Зърѣти в этих текстах означало не только ‘смотреть, видеть’, но также и ‘желать; завладеть; слушаться’. «Зри в корень!» — это значит многое: и овладей сутью, и прислушайся к существу дела, и многое еще. «Подобаеть времене съмотрити, а года зьрѣти» — так славянский переводчик излагает мысль греческого мудреца в «Пчеле». Действительно, время длительно и может быть бесконечным, к нему «стремятся», а годы вполне конкретны и все наперечет, их «наблюдают» непосредственно.

Зърѣти — глядѣти со временем стали абсолютно равнозначными глаголами, поскольку противопоставление объекта зрения и субъекта взирания устранилось в результате развития грамматических средств выражения субъект-объектных отношений. Самостоятельными словами выражать такое отношение стало не так уж и важно.
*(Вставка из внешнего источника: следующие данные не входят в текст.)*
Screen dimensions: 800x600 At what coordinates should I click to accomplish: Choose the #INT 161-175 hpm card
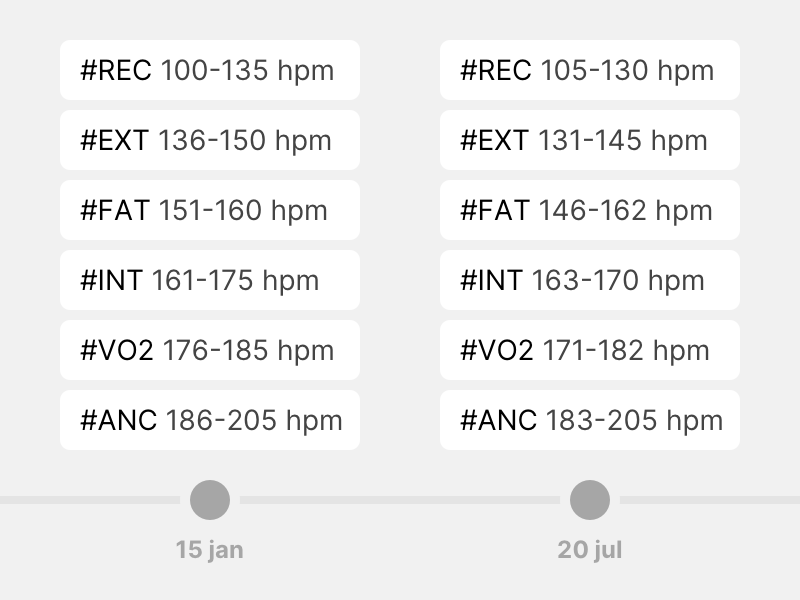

Даже вторичные и второстепенные значения этих глаголов, которые и образовались-то в связи с совмещением их исходных смыслов, теперь совпадают; оба глагола могут значить и ‘полагаться’, и ‘слушаться’, и ‘желать’. «Гляди мне!» — такое архаическое сочетание слов выдает исходное, не совсем расчлененное значение: тут и ‘смотреть’, и ‘слушаться’.
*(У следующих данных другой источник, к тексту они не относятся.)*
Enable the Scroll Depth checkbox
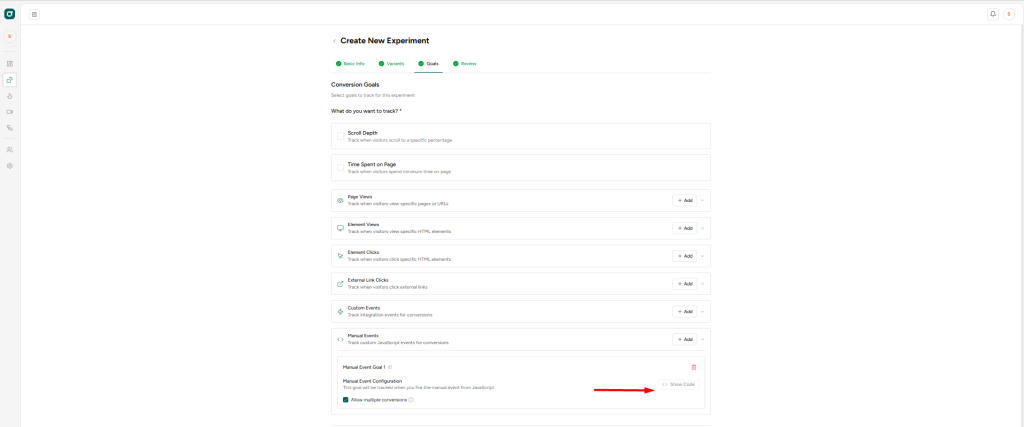 340,136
Поскольку оба глагола стали абсолютными синонимами, один из них оказывается излишним, исчезает из разговорной речи, хотя сохраняется в высоких книжных стилях. Для разговорной русской речи привычнее глядеть, для церковнославянских текстов — зрѣти. Но ведь что получается: для русского не субъект «зрения» оказался важен (с субъектом как раз всё ясно: вот он я!), а процесс вглядывания в объект.
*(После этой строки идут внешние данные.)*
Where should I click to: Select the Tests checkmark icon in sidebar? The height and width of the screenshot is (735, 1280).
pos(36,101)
Все дальнейшие взаимоотношения между этими глаголами происходили на уровне стилистики, они отражают разное восприятие зрения и различное отношение к его ценности. Например, в древнерусских текстах зьрѣти может Бог, зрят и простые люди, однако взирают они вовсе не на конкретные предметы личного обихода, а — на горести, на беды, на доброе житие, на свет, на звезды, и опять-таки на Божий лик. Презоръ — это диво-дивное, нечто божественное, существующее столь же объективно вне человека и столь же таинственное. Самим противопоставлением двух глаголов общего значения славяне как бы отторгали от человека нечто человеческое, возвышая его до уровня обожествленной абстракции, представляя это «нечто» как принадлежащее верховной, недоступной сознанию силе.

Два других глагола со значением зрения изменяли свой смысл иным путем.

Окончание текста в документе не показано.